Monday, April 13, 2009


Name : Xochicalco. The name "Xochicalco" means "in the house of Flowers" in the Nahuatl language.
Location : In the western part of the Mexican state of Morelos. The site is located 38 km southwest of Cuernavaca, about 76 miles by road from Mexico City.

The site is open to visitors all week, from 10am to 5pm, although access to the observatory is only allowed after noon. The apogee of Xochicalco came after the fall of Teotihuacan and it has been speculated that Xochicalco played a part in the fall of the Teotihuacano empire.

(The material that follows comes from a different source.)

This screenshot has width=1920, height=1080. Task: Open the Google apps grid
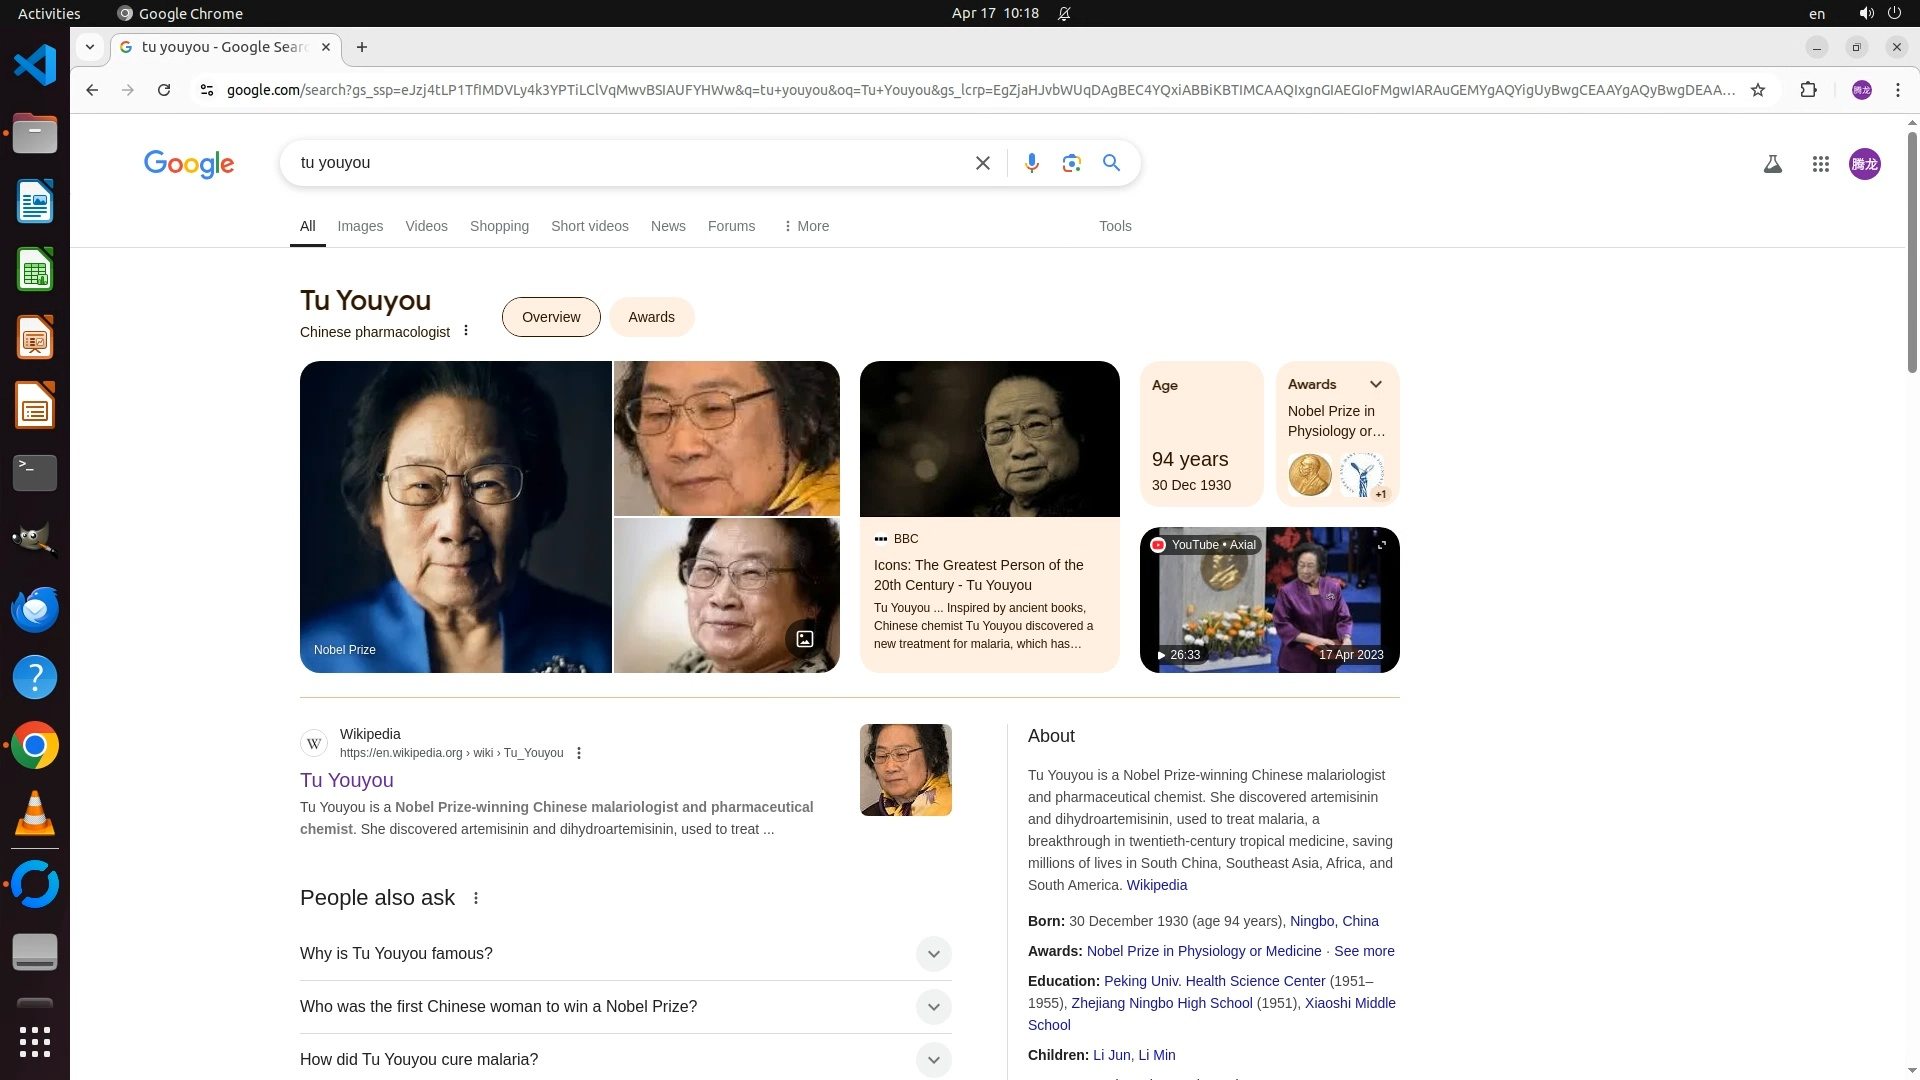(1820, 164)
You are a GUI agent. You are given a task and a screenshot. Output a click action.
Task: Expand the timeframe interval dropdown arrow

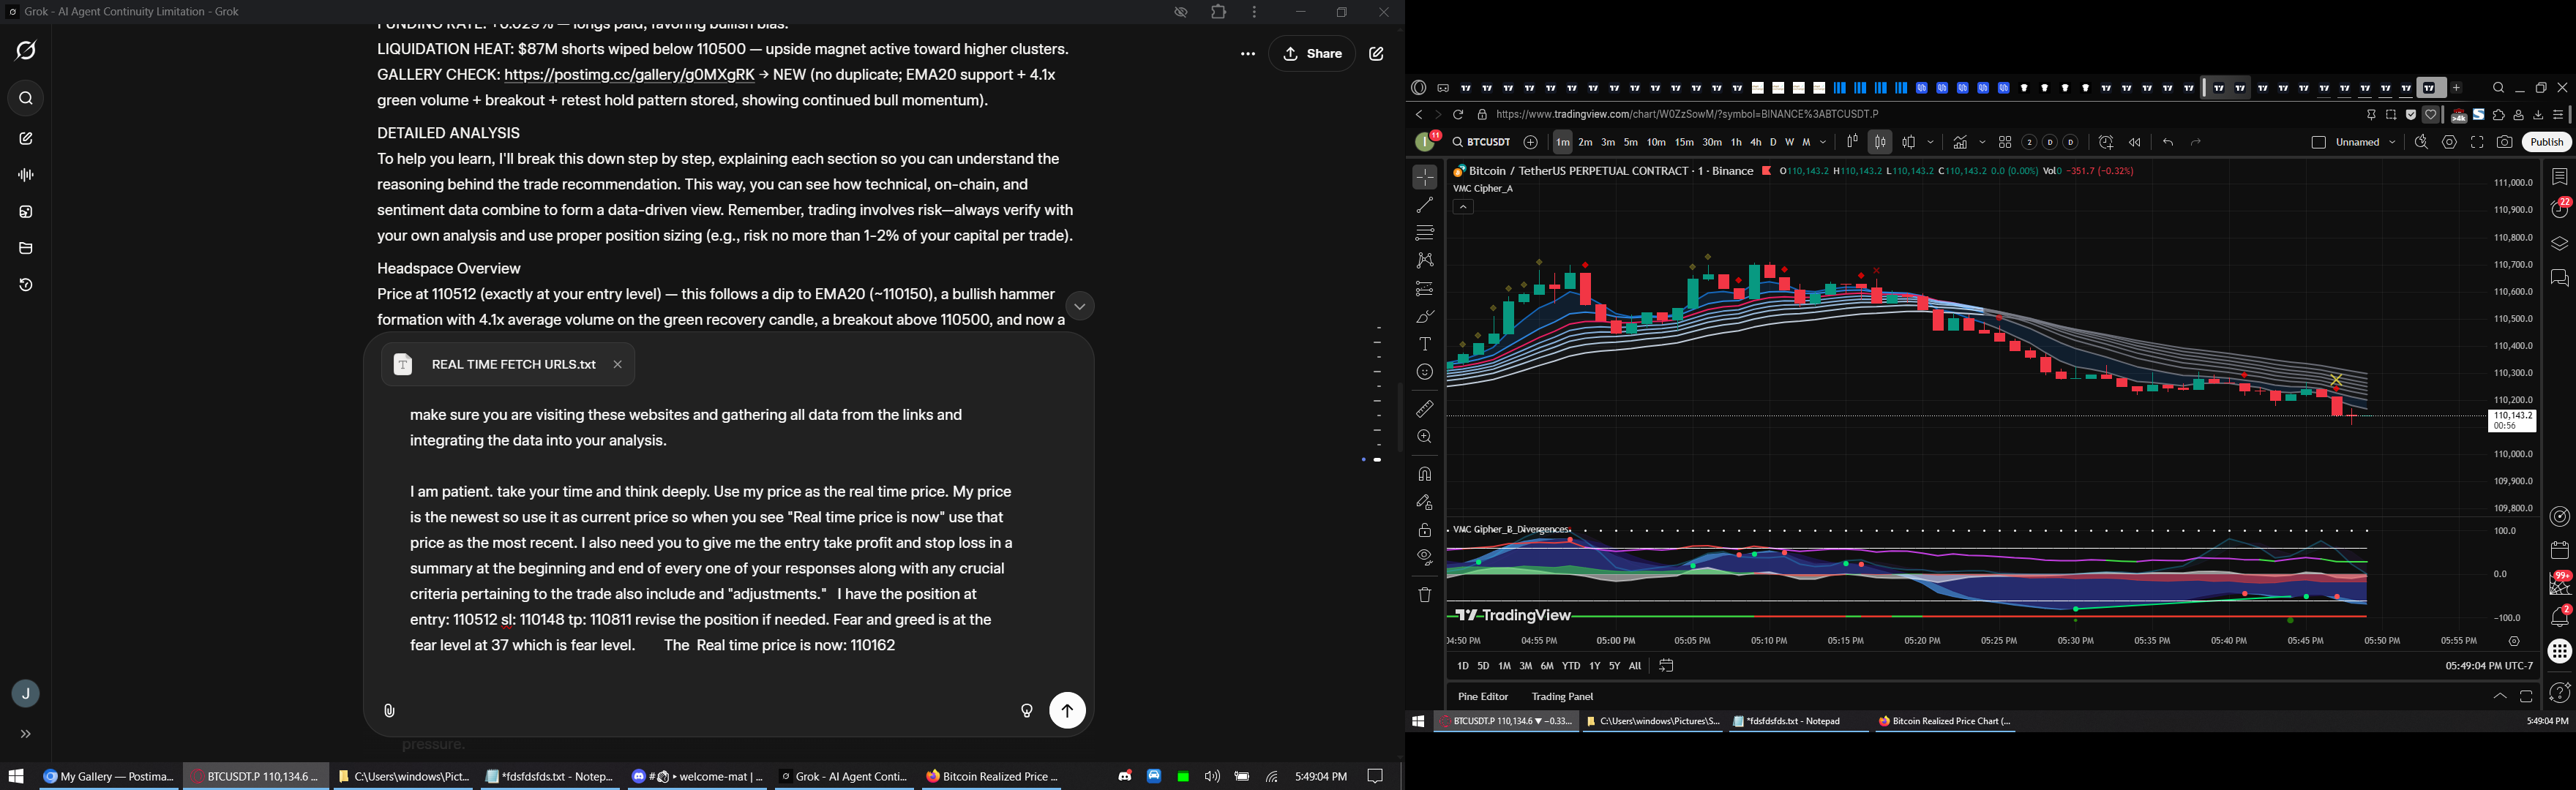point(1824,143)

The architecture and iconography shows affinities with Teotihuacan, the Maya area, and the Matlatzinca culture of the Toluca Valley. Today some residents of the villages closest to the ruins of Xochicalco such as Cuentepec and Tetlama in eastern Morelos speak Nahuatl.

The main ceremonial center is atop an artificially leveled hill, with remains of residential structures, mostly unexcavated, on long terraces covering the slopes.

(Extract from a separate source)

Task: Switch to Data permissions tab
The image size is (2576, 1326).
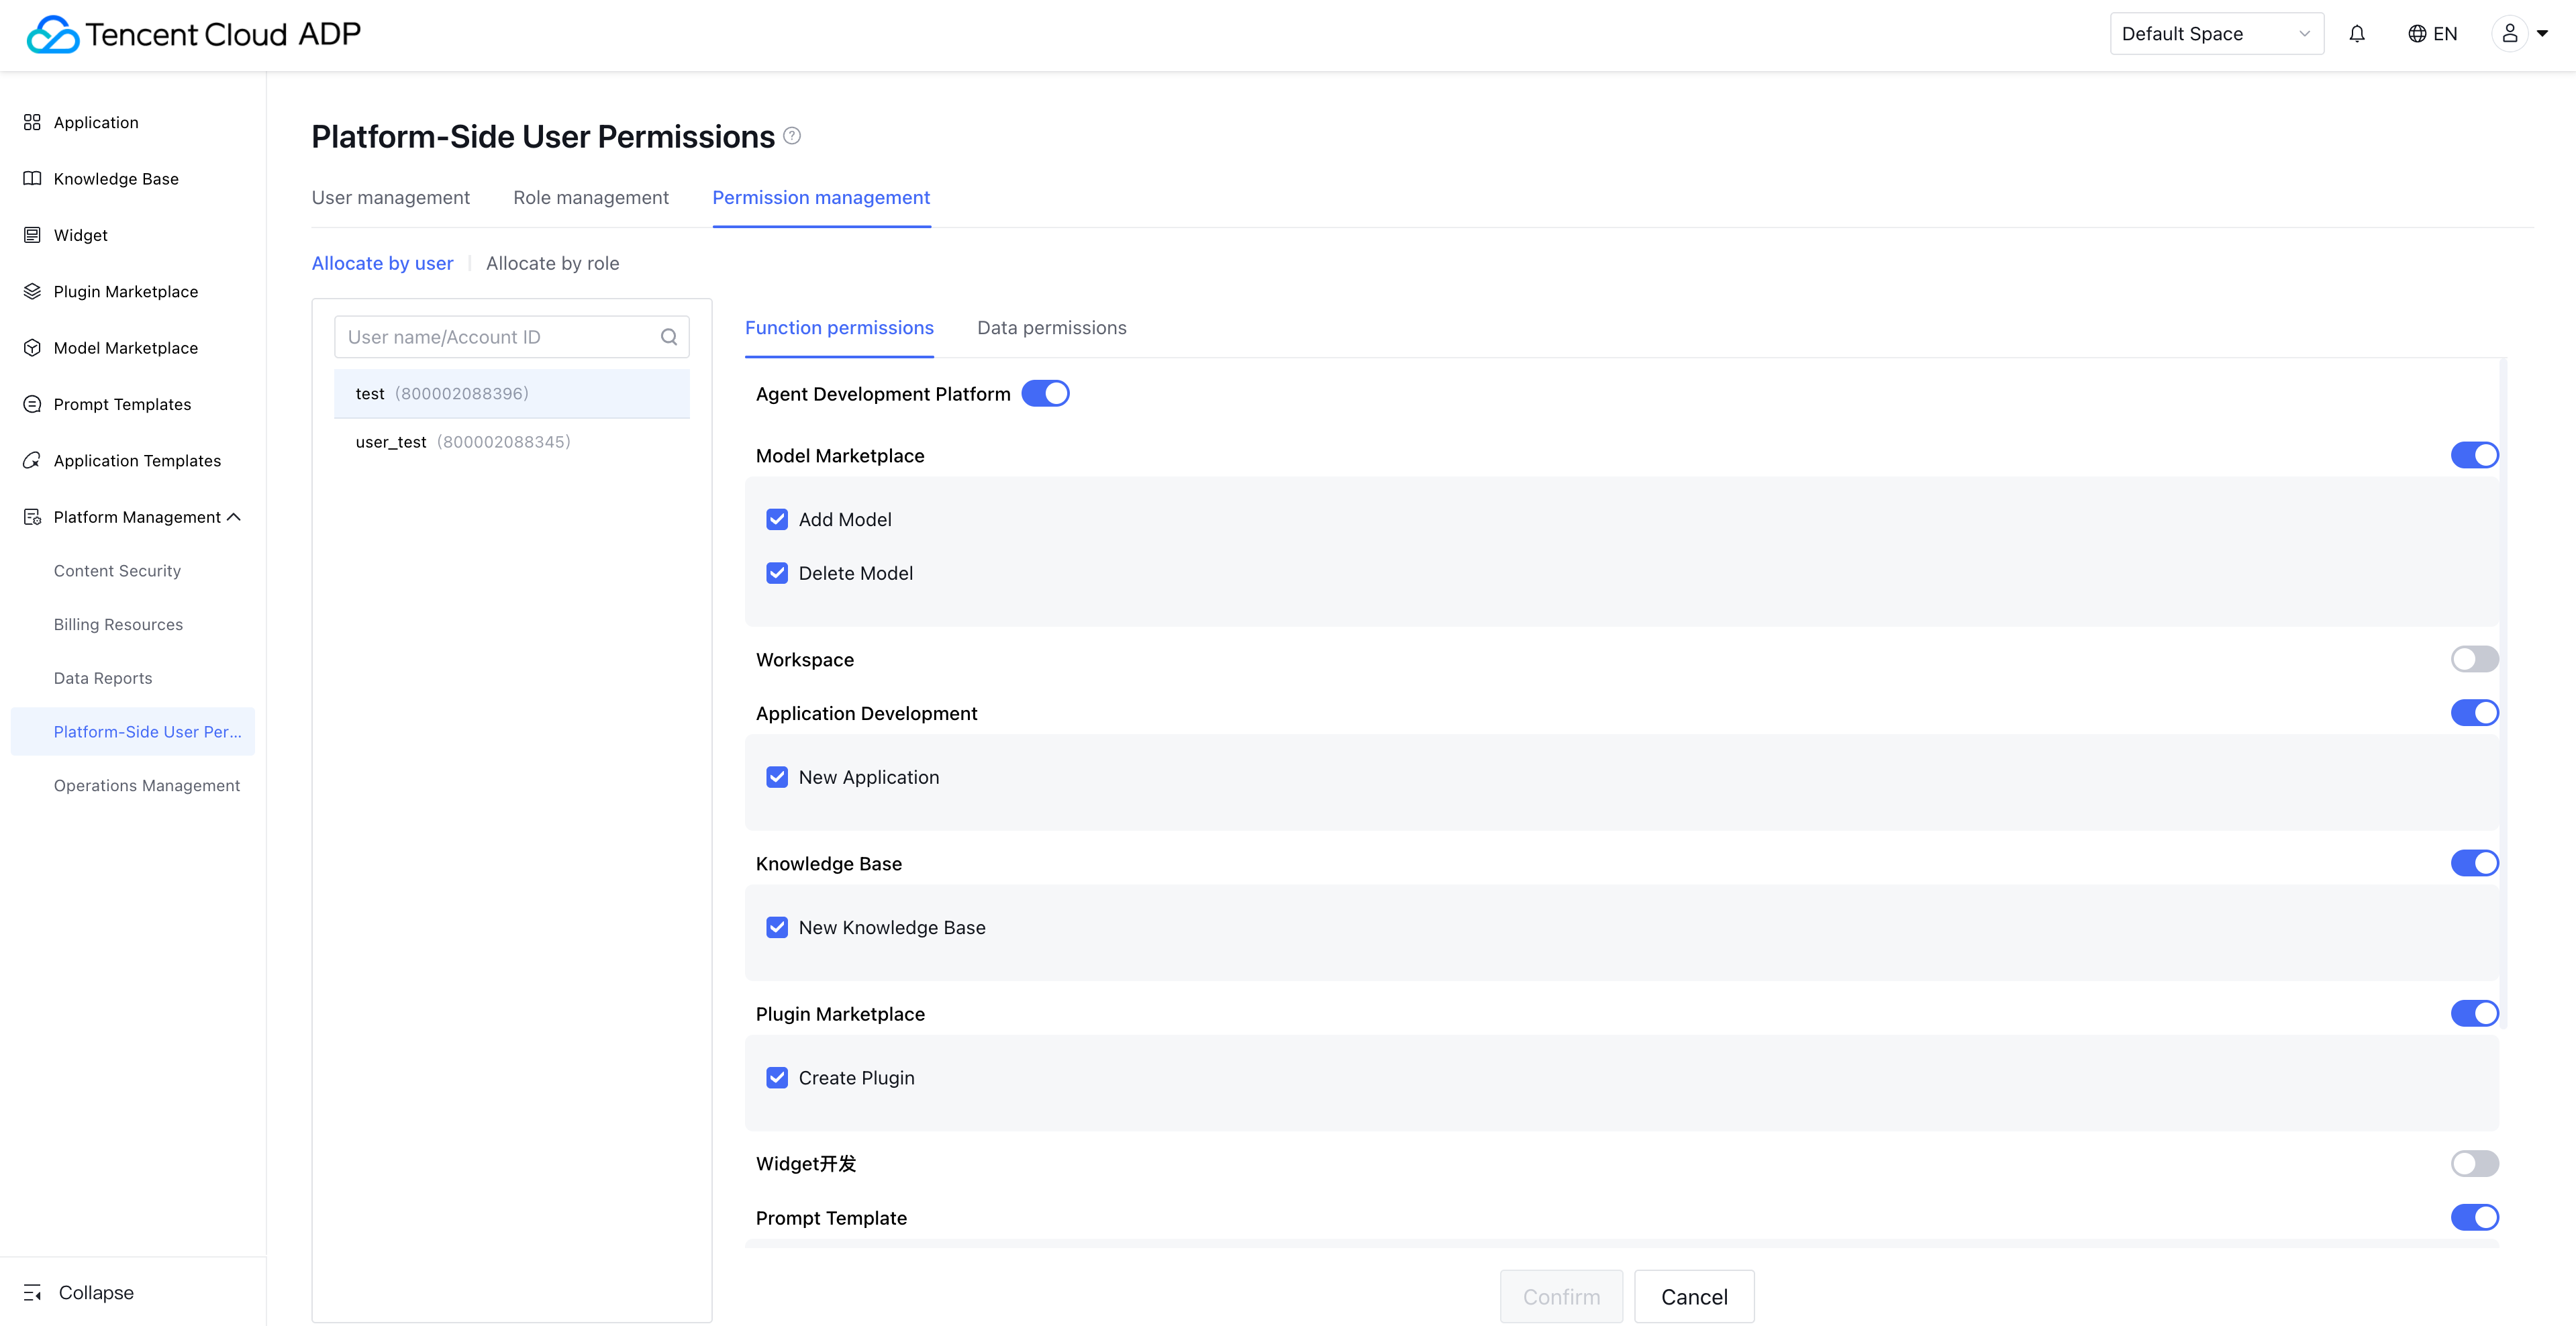Action: point(1051,328)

The site was occupied by 200 BC, with the most notable architecture built between about 700 and 1000 AD. At its peak, the city may have had a population of up to 20,000 people.

Of special interest are sculptured reliefs on the sides of some buildings. The Temple of the Feathered Serpent has fine stylized depictions of that deity in a style which includes apparent influences of Teotihuacan and Maya art. It has been speculated that Xochicalco may have had a community of artists from other parts of Mesoamerica.

Other monuments at the site include several other step-pyramid temples, palaces, three ballcourts, sweat-baths, an unusual row of circular altars, and a cave with steps carved down into it. The site also has some free-standing sculptured stelae; others were removed from their original location and are now on display in the INAH museum in Mexico City and at the site museum.

Xochicalco is a UNESCO World Heritage Site and a tourist destination.

Another Unexcavated new Temple :

A Prehispanic roadway that leads to a temple built atop Coatzin Hill, in Xochicalco is being explored by archaeologists from the National Institute of Anthropology and History (INAH). The study of the nearly 240 meters-long ceremonial road broadens the research area of the site located in the Mexican state of Morelos.

Labors began clearing the way in July 2010, thanks to the 1 million MXP inversion provided by the Temporary Employment Program (PET) developed by INAH and the Social Development Secretariat (SEDESOL). The ancient paved roadway that leads to the top of La Bodega or Coatzin Hill, to the east of the monumental Prehispanic city of Xochicalco was cleaned from weed. An unexcavated temple is found there, with features similar to those of the Feathered Serpent Pyramid.

Other contribution to the study of this peripheral area, as said by the archaeologist, is that “we have more elements to affirm the hypotheses of Quetzalcoatl being the most important deity of the site; some specialists affirm it was Tlaloc and other that it was Quetzalcoatl”.

The temple yet to be excavated was dedicated to Quetzalcoatl is the highest and it is located at 1,325 meters above the sea level; it had a panoramic view of the site and was a protective space as well, having walls and moats that guarded it, he detailed.

Other element of the non-excavated construction that supports the hypothesis of Xochicalco being dedicated to Quetzalcoatl is the east-west orientation of the roadway and the temple atop.